日本の製造業、日経経済教室、三菱重工・日立の電力事業統合

11/30日経経済教室「家電不況の教訓、下」「産業の発展過程重視を」「成熟度で組織見直し」「戦略転換遅れ、収益に直結」
柴田友厚・東北大学教授
ポイント:
・ 産業の発展過程に応じて経営合理性は変化
・ 次第に暗黙知重視から形式知重視へと移行
・ 成功体験がもたらす組織の慣性から脱却を

企業は一度成功した仕組みをいっそう強化させる方向に様々な意思決定を進める傾向があるからだ。実際、シャープは09年に稼動した堺工場で、亀山工場の垂直統合をさらに進化させて完成度をいっそう高めた。

変化のスピードが激しいほど、目先の現象への過剰反応ではなく、根底にある大きな産業潮流をつかむことが重要である。

そうは言うものの、現実の渦中にいる者にとって潮流を掴むことは至難である。だから優れた経営者は少なく、凡庸な経営者が多いのだろうけれど。

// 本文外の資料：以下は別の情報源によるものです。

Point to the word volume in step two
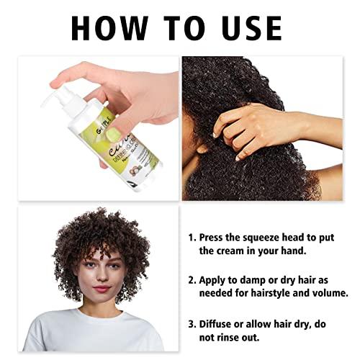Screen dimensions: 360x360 coord(330,294)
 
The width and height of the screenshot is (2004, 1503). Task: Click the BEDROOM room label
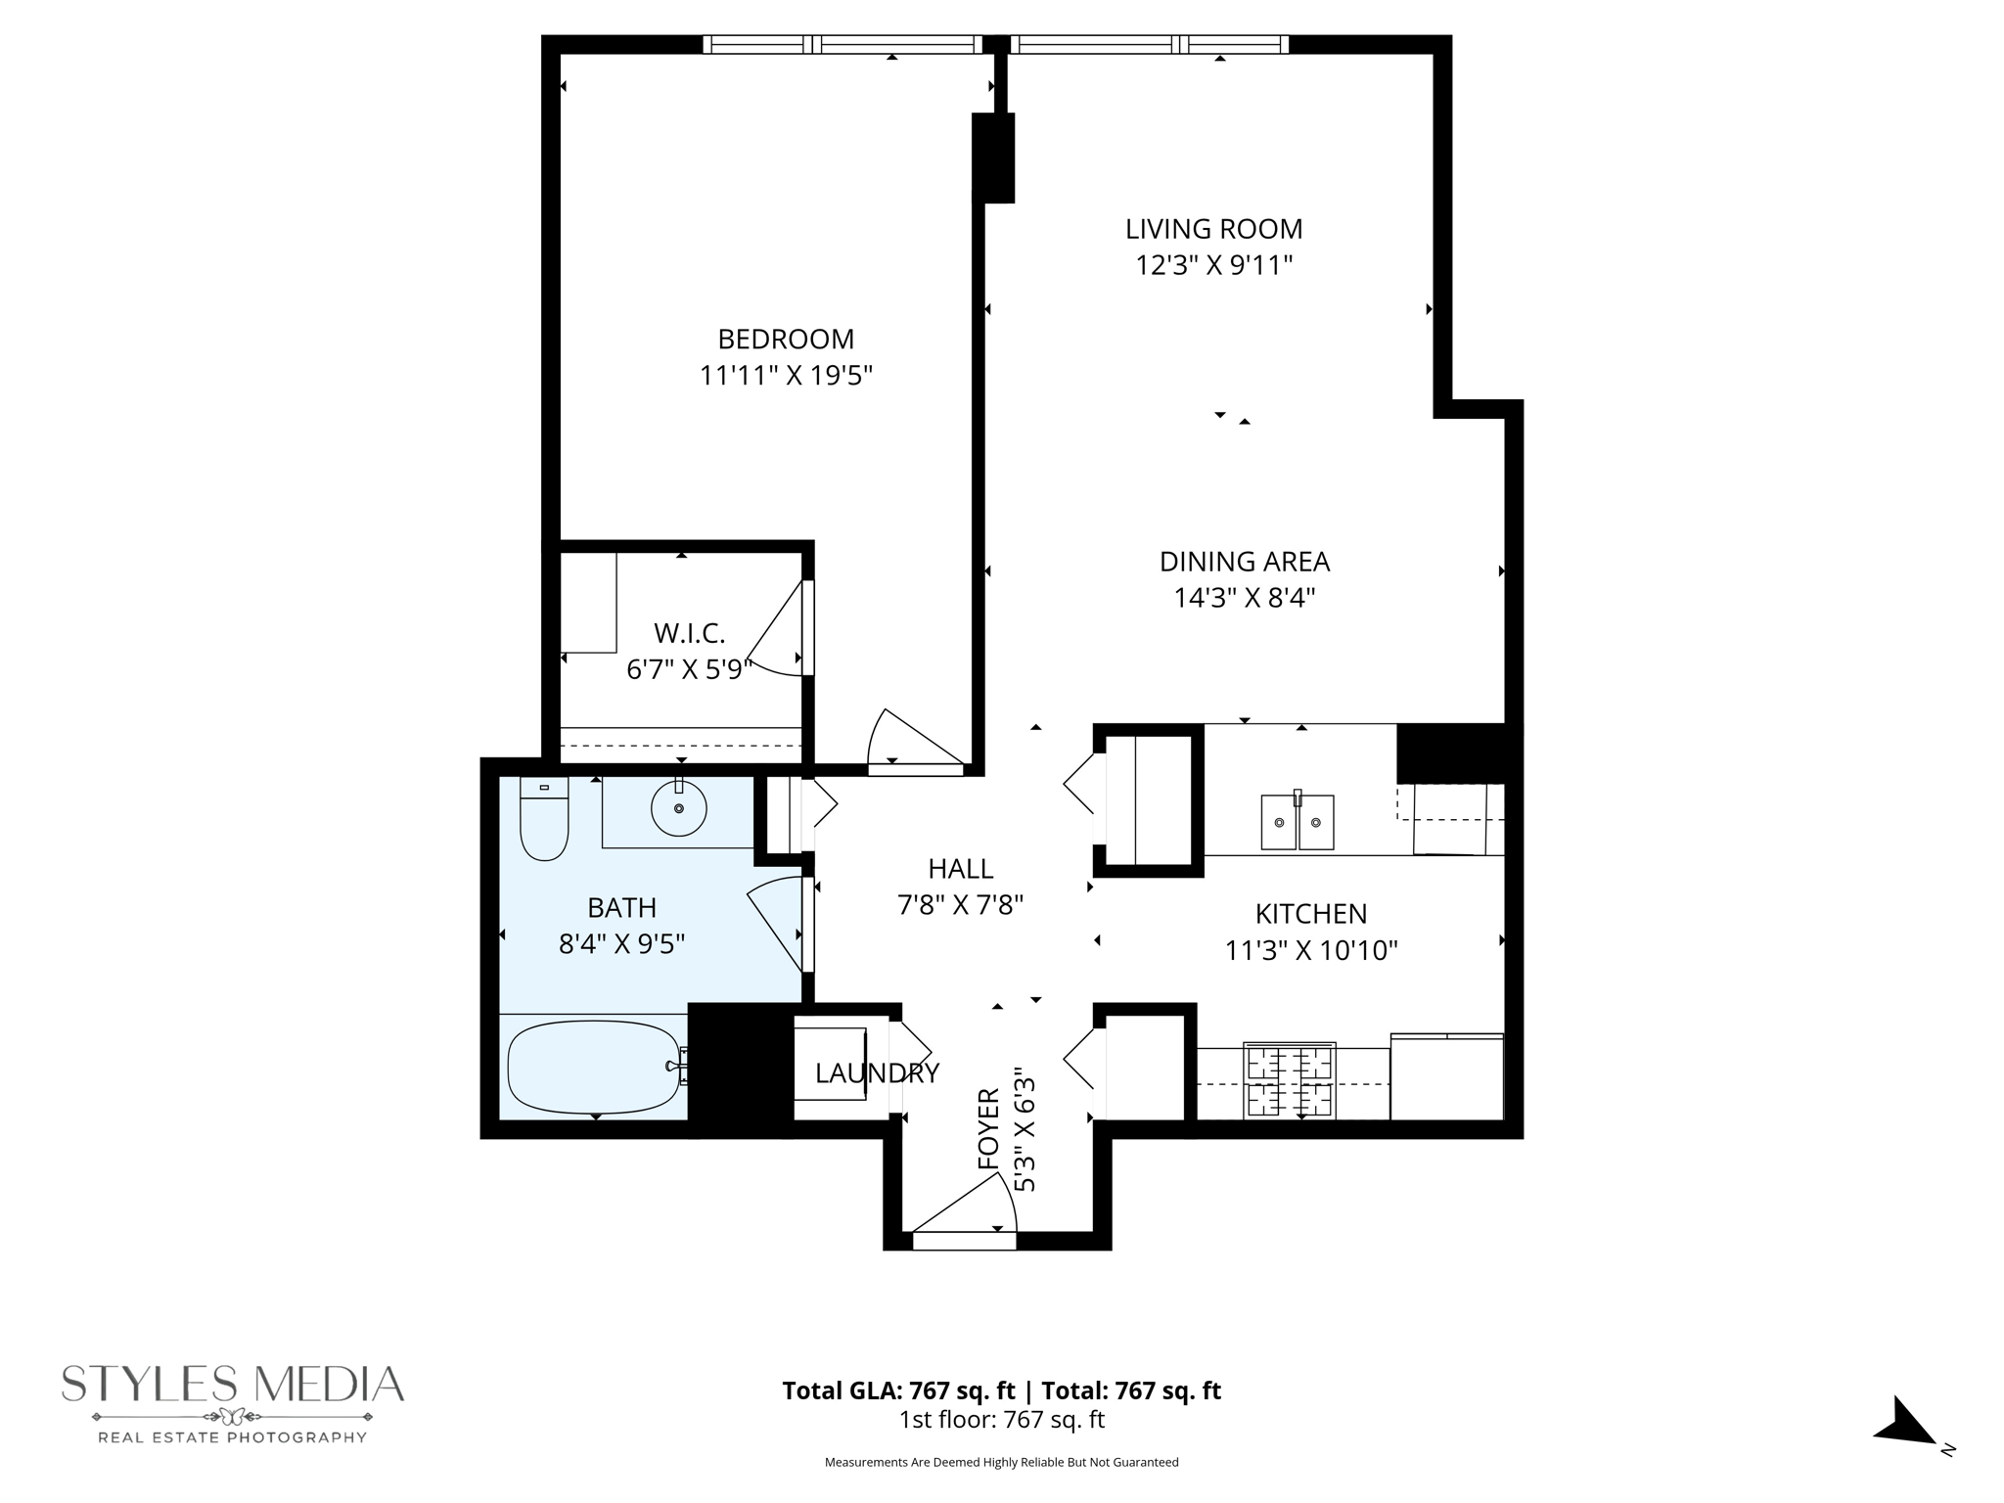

11/30日経は三菱重工と日立の電力事業統合を報じていた。昨年夏に構想が浮上したが、いったん頓挫したかに見えた。統合新会社の売上高は1.1兆円、営業利益は517億円。将来的には、原子力や都市交通システムも統合することを視野に入れる。新会社へは三菱重工が65%、日立が35%出資する。得意のすり合わせ技術でリーディング・カンパニーとしての発展がなるかが注目。問題は収益性の低さ。将来的には大合同もあるのだろうか。